Wednesday, December 31, 2014
Lima COP as Patchwork Quilt
widely considered an abject failure I posted about a “tiny advent star,” the most modest of hopes. Today, as I sat down to draft my response to COP 20 in Lima, I read what a friend had written about the nature of working on the daunting issue of climate politics. In response to another woman's concerns for the right strategy and the most effective action, she said, “Just stick to your square in the quilt,” not knowing what the final patchwork might be. We arrive at the task of our particular square through a process of following our leadings, and paying careful attention to signs, both inner and outer, that confirm or disconfirm our path. Like the evolutionary process itself, we self-correct as we go, using the feedback process from the entire context of our work
Still missing is a commitment from the fourth largest emitter, India, which is still playing catch-up in economic development (and I can tell you from experience that it has the world's most inefficient electrical grid). Hopefully that will change by the end of March, which is when nations have agreed to present their “ante,” the initial reduction promises. Narendra Modi, the wildly popular new PM, besides being a business booster, had a something of a reputation as a green chief minister of Gujarat. We shall see.

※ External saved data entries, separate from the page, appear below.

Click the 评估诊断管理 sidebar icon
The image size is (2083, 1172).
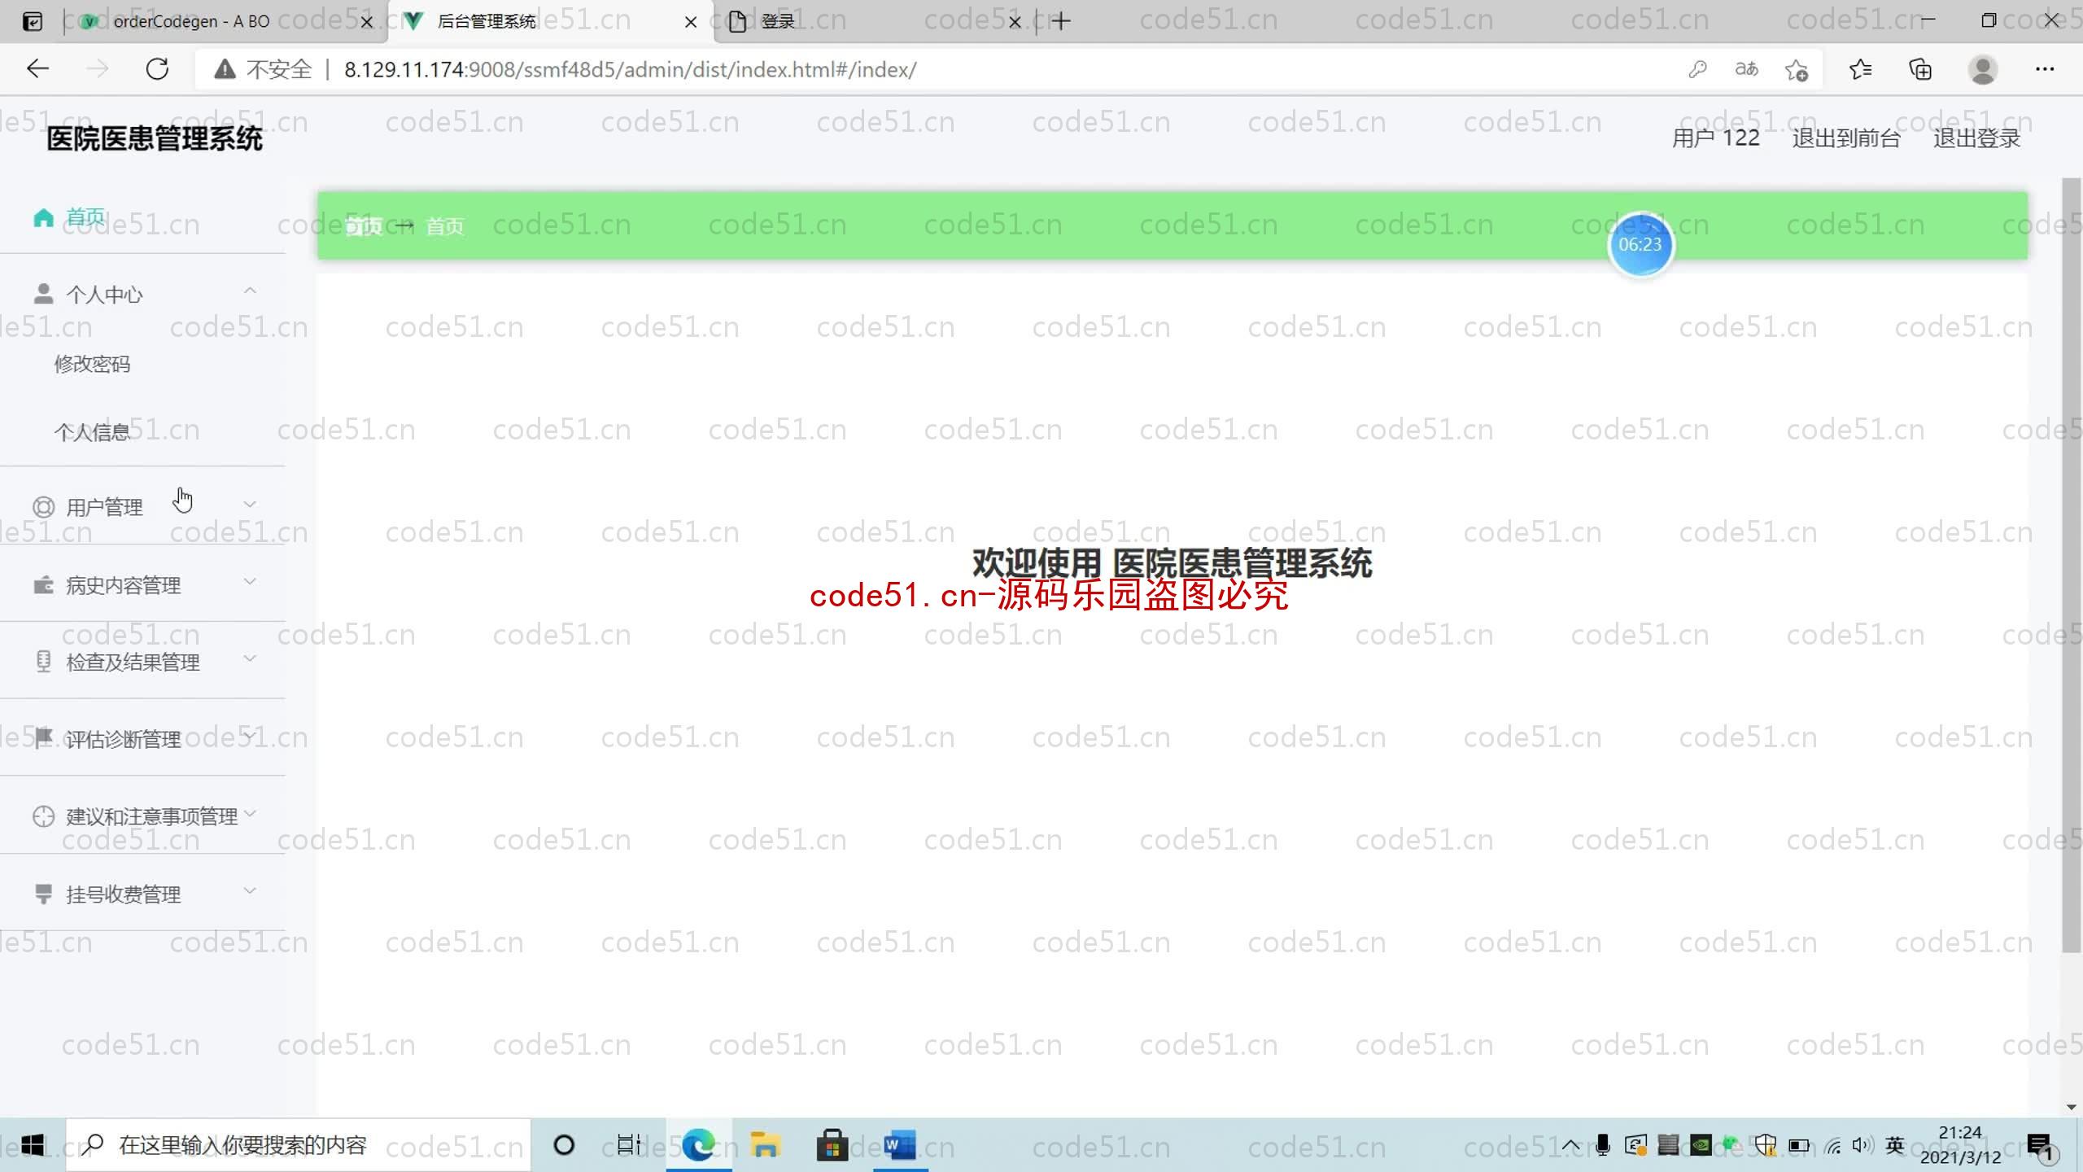(43, 740)
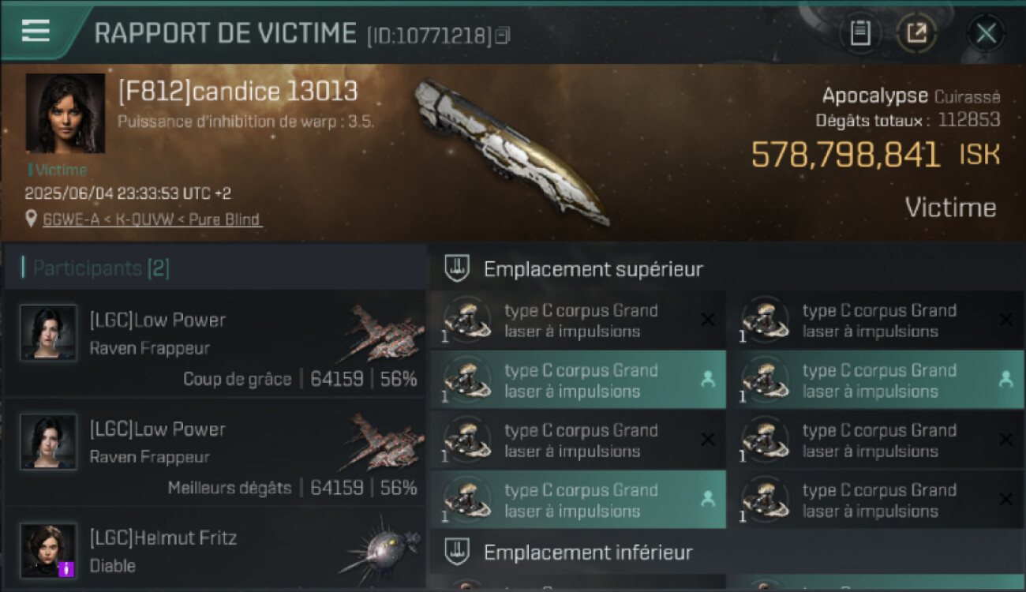Select the Coup de grâce Raven ship icon
This screenshot has width=1026, height=592.
(x=382, y=332)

The clerk of Quaker Earthcare Witness, my friend Roy, responded later in the day to the quilt square analogy, pointing out that the frame and backing for the global carbon reduction quilt is provided by the community. It is the group that stitches the backing and the borders of the quilt. Otherwise, you just have a bunch of squares lying around. This is the context provided by the UNFCCC process, and the whole idea of international cooperation. Many green activists, despairing over the slow progress made thusfar, have given up on the frame and backing, retiring to their own piece of the quilt. That's okay, because the whole process goes forward regardless of our individual postions. But I want to affirm the international process, flawed as it is, because it provides the frame and backing for this emergent quilt.

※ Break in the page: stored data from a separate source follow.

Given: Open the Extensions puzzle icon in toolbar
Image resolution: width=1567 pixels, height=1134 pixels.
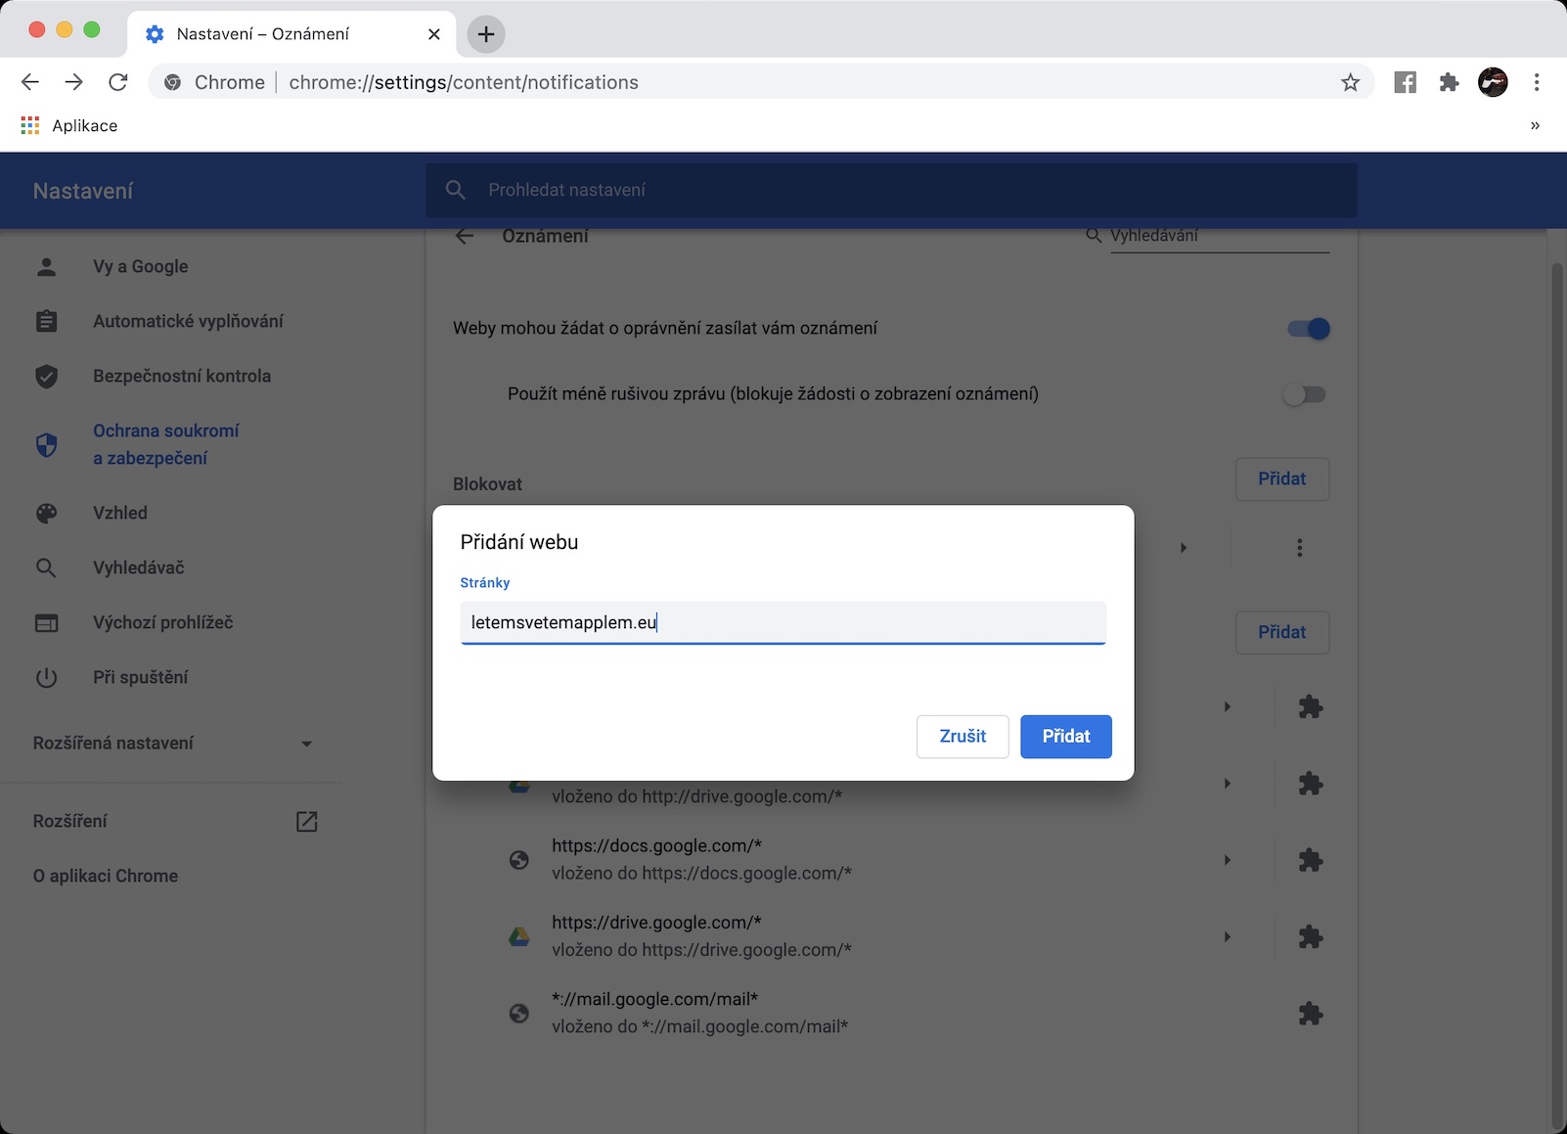Looking at the screenshot, I should coord(1449,82).
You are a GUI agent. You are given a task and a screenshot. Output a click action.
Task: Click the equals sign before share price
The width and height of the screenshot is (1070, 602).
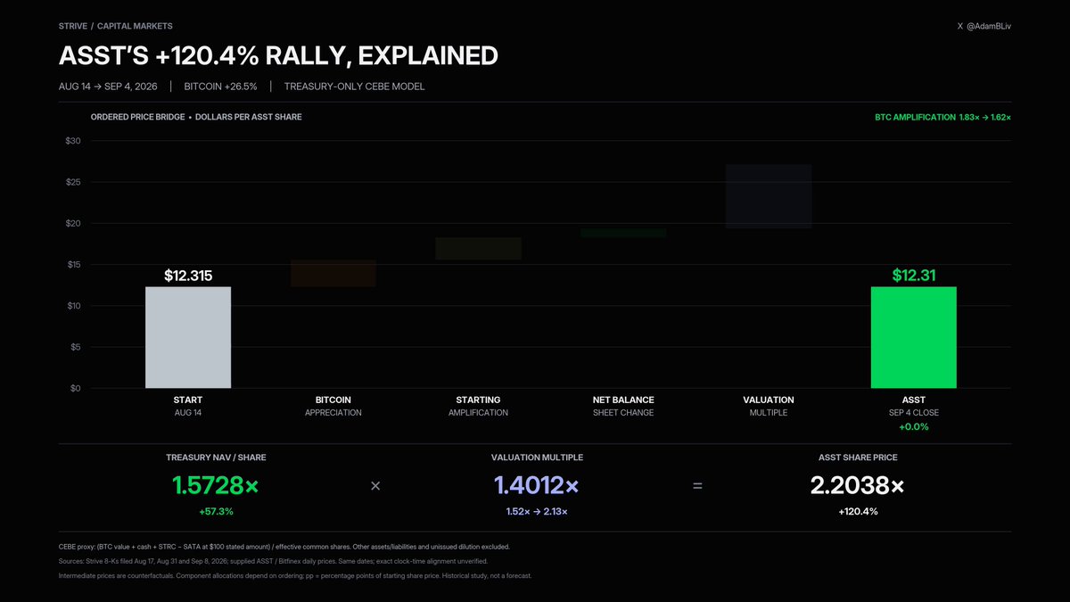pos(697,486)
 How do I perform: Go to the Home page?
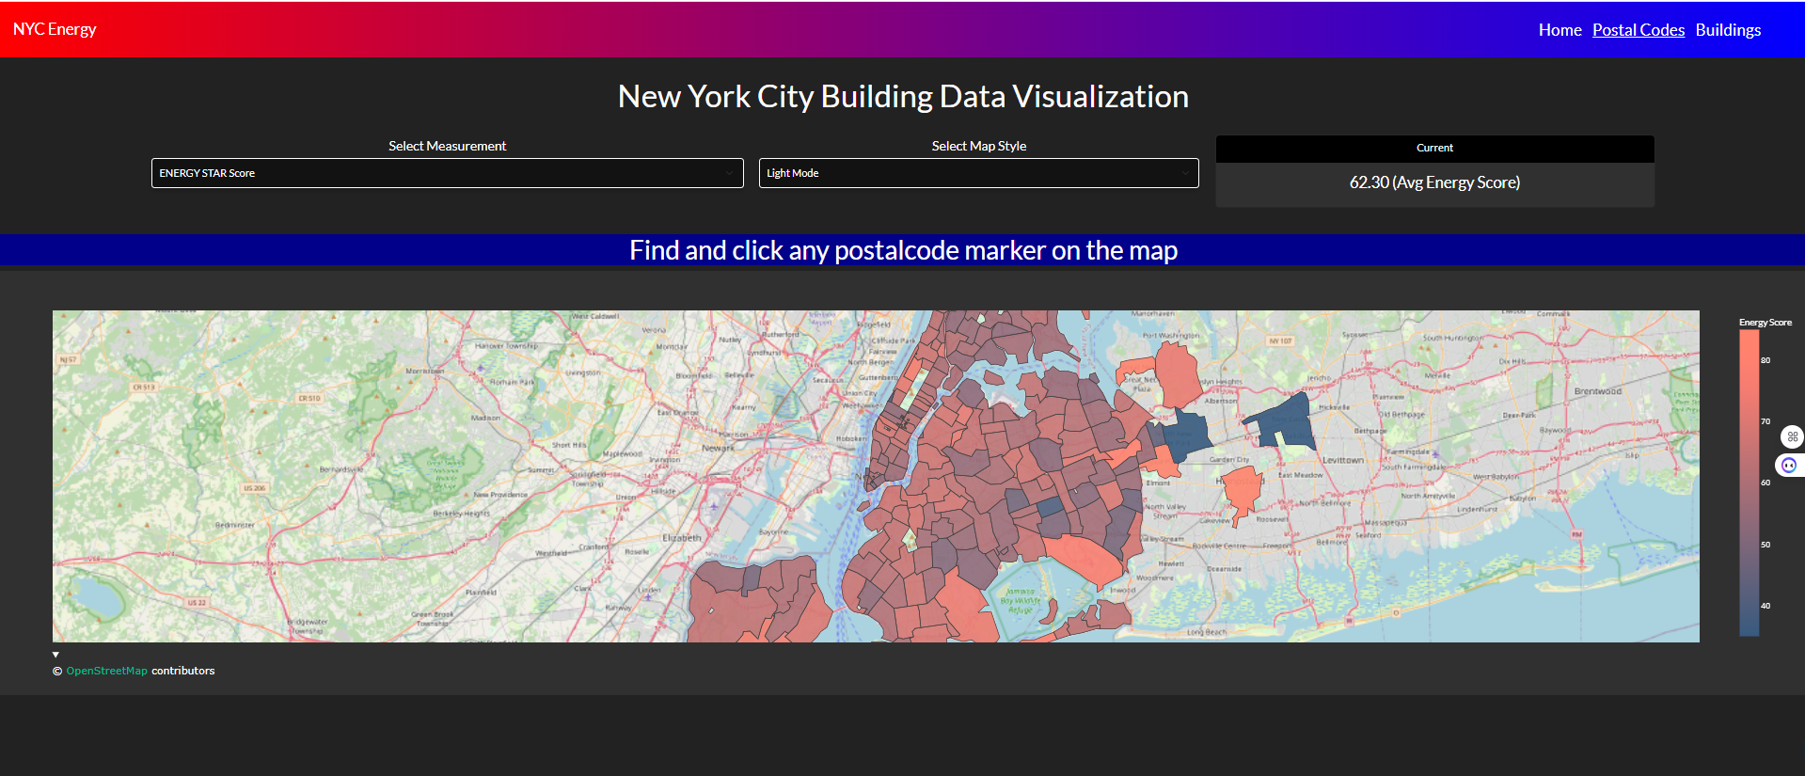pyautogui.click(x=1560, y=30)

there's so much about international top-downish strategizing that rubs me the wrong way, but you've managed to open my mind a crack at least :-)
the quilt metaphor helps me a lot; I've been sitting with it all week in the QEW discussion, and now you've revisited it in a specific way that works for me.
my stomach still clenches when I hear optimism based in "the joint announcement by US and Chinese leaders to reduce (US) and cap (China) carbon emissions a few weeks prior to the Lima conference" -- a decreasing rate of growth is still an increase -- but I at least feel like I'm starting to get an inkling how environmentalist Friends look at such an announcement.
Your specificity about what's been done and what's planned helps a lot - thanks for explaining so well -- but what fed me most was your discussion of at least 4 different ways to think about the frame and backing of the quilt: the community, the UNFCCC process, "the whole idea of international cooperation," and (WOW - WONDERFUL) "the Mystery which underlies the process, the ultimate frame and backing for our effort[s]."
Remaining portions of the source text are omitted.